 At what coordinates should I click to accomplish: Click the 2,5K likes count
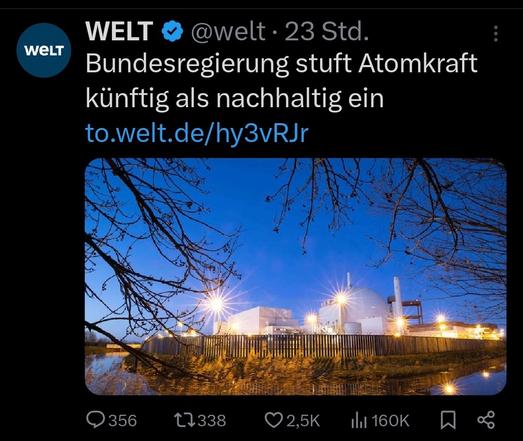(303, 421)
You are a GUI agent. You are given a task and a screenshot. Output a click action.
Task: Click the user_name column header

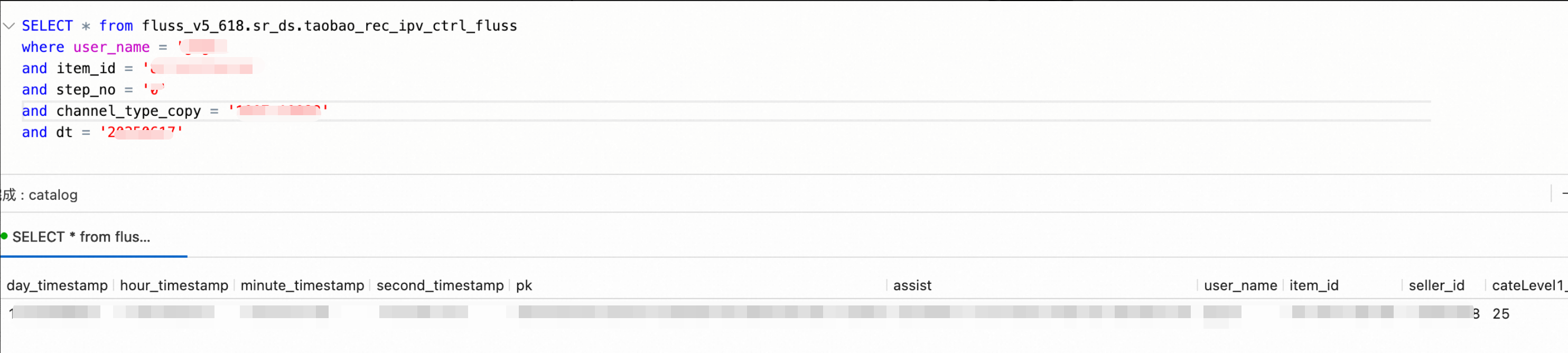[x=1240, y=285]
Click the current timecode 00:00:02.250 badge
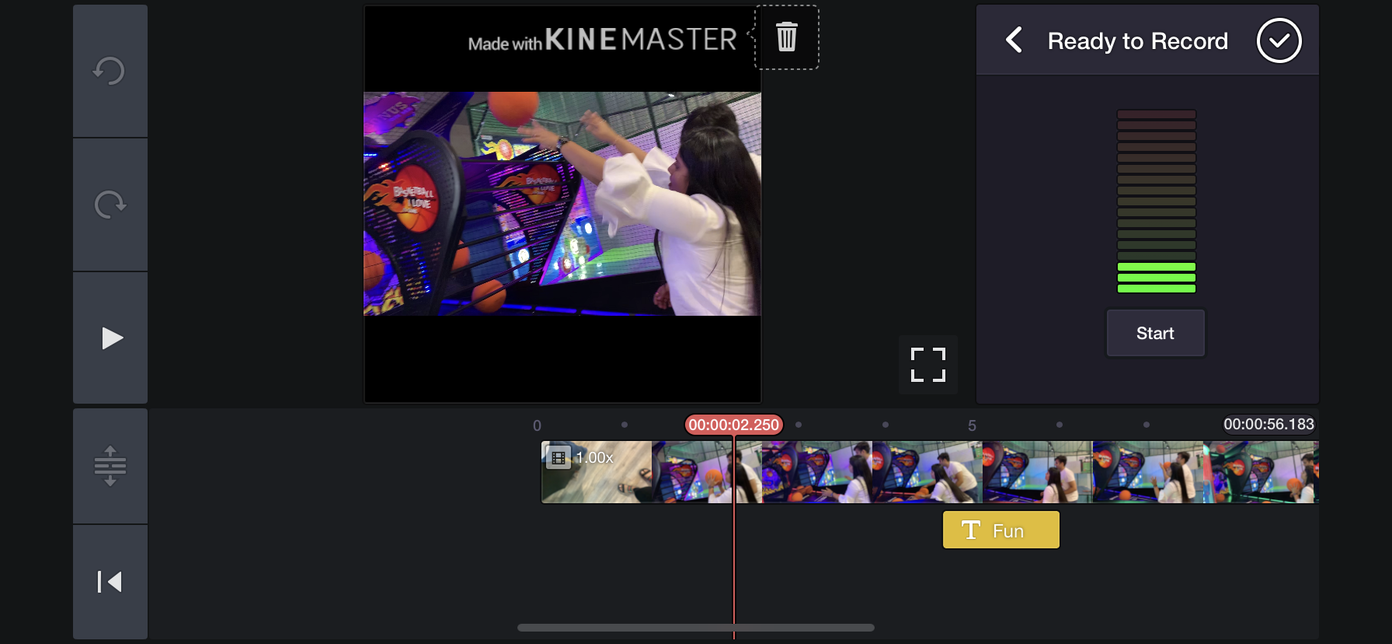 point(734,424)
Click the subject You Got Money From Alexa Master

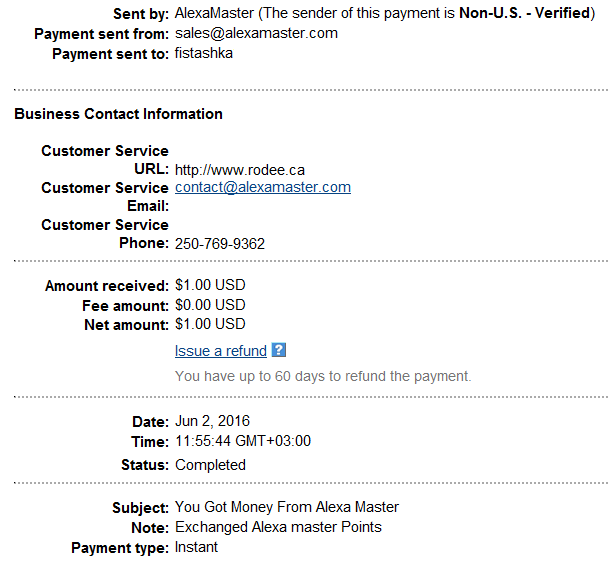[x=287, y=507]
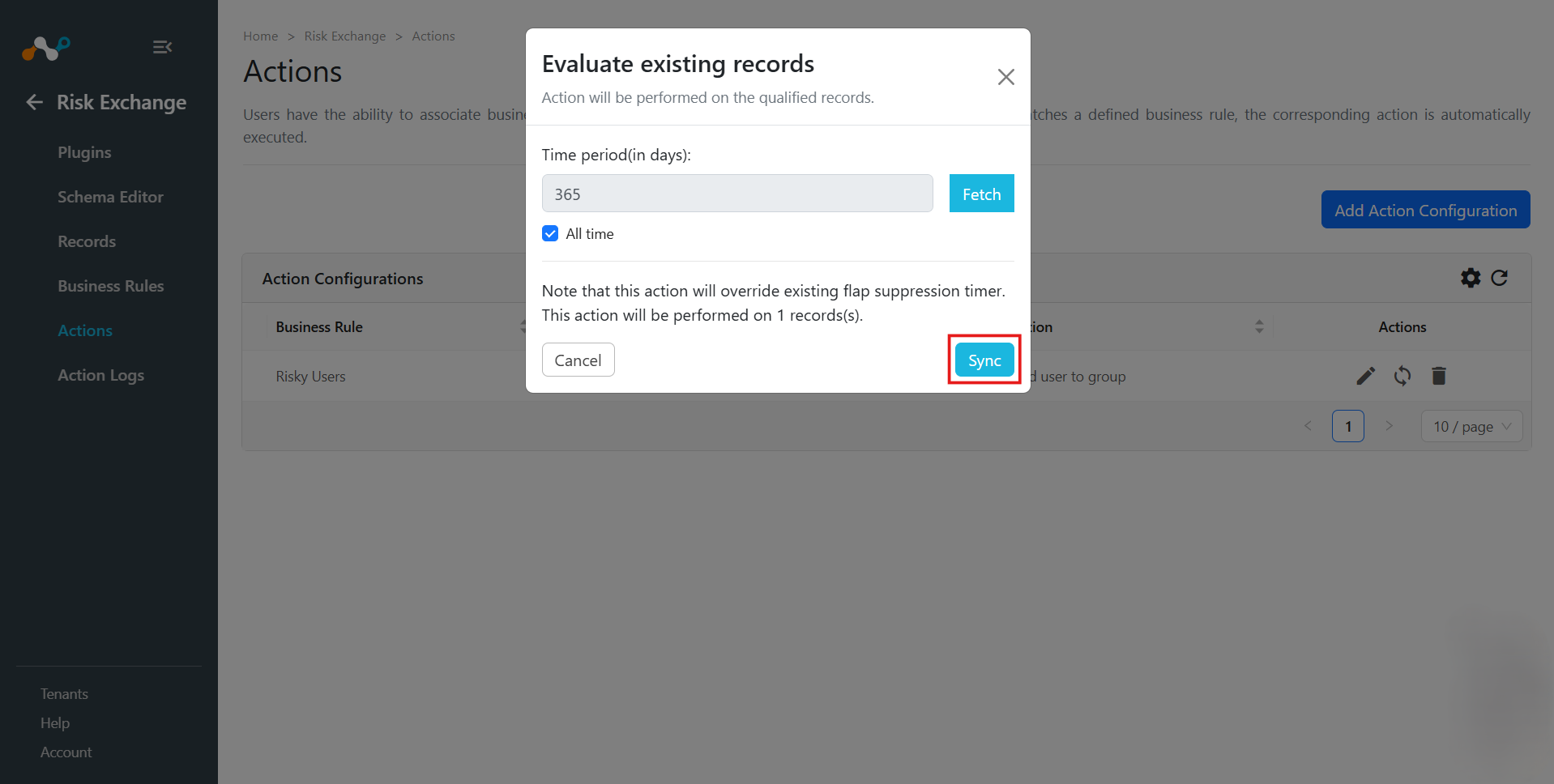Uncheck the All time checkbox
The image size is (1554, 784).
pos(550,233)
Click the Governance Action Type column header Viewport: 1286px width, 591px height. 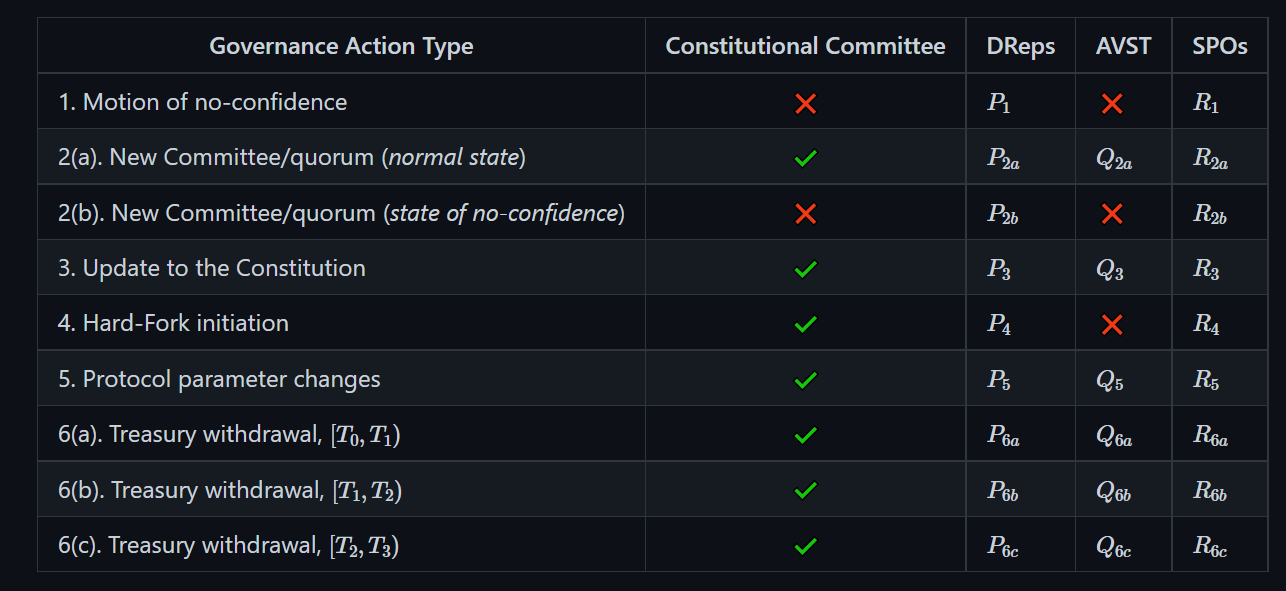pos(341,46)
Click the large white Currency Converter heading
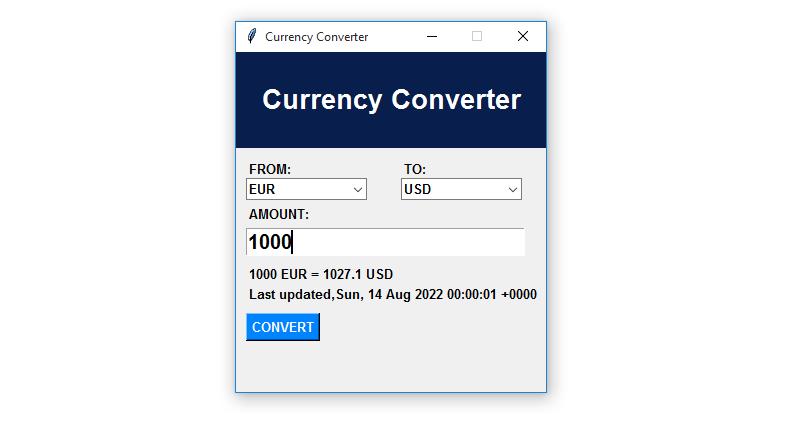This screenshot has height=425, width=810. point(391,100)
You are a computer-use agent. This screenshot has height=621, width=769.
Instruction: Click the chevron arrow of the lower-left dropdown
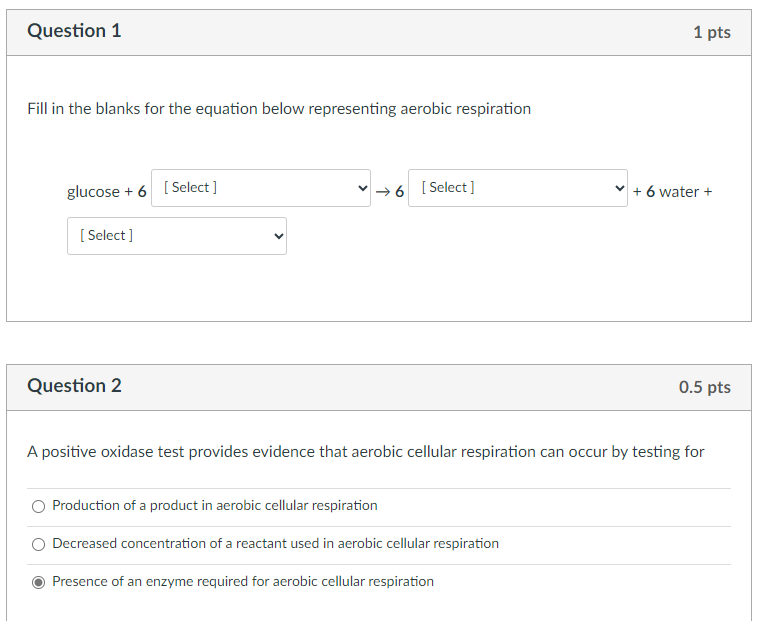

To do: Please give the number of lines in the data above that include the string "agent", and nothing else.

Finished task: 2